Everyone knows that pollution is bad. It is taught at a very young age. What most people don’t realize is that pollution is more than just the plastic in oceans or leaving cigarette butts on the ground. It also includes things like nitrogen pollution. Nitrogen pollution is an everyday occurrence, and it is a major contributor to climate change. Nitrogen pollution affects the air and water around us in a lot of ways. For example, smog is a chemical reaction that occurs because of nitrogen oxide in the air. When nitrogen pollutes waterways, it causes an increase in algal blooms, which decreases the amount of dissolved oxygen for the aquatic animals. Fish need dissolved oxygen in order to survive, so it is important that we limit the pollution as much as we can to protect the fish and other animals living in those aquatic habitats! Luckily, there are many things that people can do at home to help eliminate their contribution to nitrogen pollution.
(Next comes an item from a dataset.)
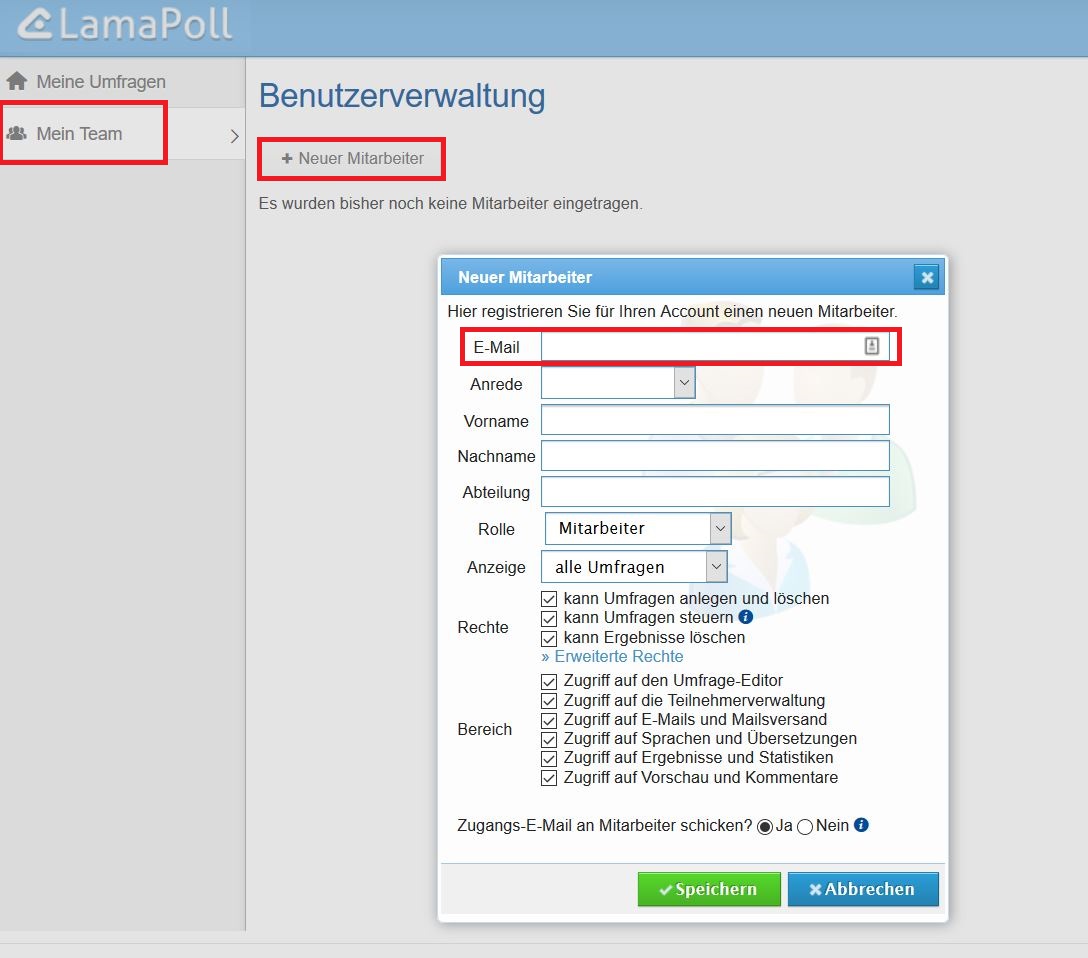Screen dimensions: 1088x958
Task: Click the info icon beside the Zugangs-E-Mail question
Action: tap(861, 825)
One area in which people can make an easy change to help reduce nitrogen pollution is pet waste disposal. Pet waste has high levels of nitrogen that can pollute the grass and waterways, making it important to dispose of the waste properly. The recommended method of disposal for dog waste is to flush it down the toilet just like human waste! (Important note: Do not flush cat litter! It’s bad for your plumbing.)

Another area for improvement is yard waste. Improperly handled yard waste can easily be washed into the streams and rivers and cause an increase in  nitrogen pollution. When you finish mowing your lawn, there are always grass clippings left over. All yard waste, including grass clippings, can be used as mulch. You can also dispose of yard waste in brown lawn waste disposal bags, though this is not always the most sustainable or economical option. Some communities have neighborhood composts, or you can start a compost bin in your backyard to help reduce nitrogen pollution. 

Fertilizer use has a large effect on nitrogen pollution, as the main ingredient in most fertilizer is nitrogen. There are some simple things that you can do at home to ensure that your fertilizer is not contaminating our waterways. Fertilizer should only be applied when necessary and should not be applied near waterways. Fertilizer spreaders should be filled  on hard surfaces like a paved driveway to ensure proper and easy clean up. It is also important to store unused fertilizer in a cool, dry place, where it won’t be picked up by rainwater and get into the water as runoff.

Making small changes in how we handle waste and fertilizers can positively affect the waterways around you, and the animals that live in them. North American river otters, like the ones that live at Potter Park Zoo, live in the waterways of Michigan! So you can protect wildlife right at home by protecting our local waterways!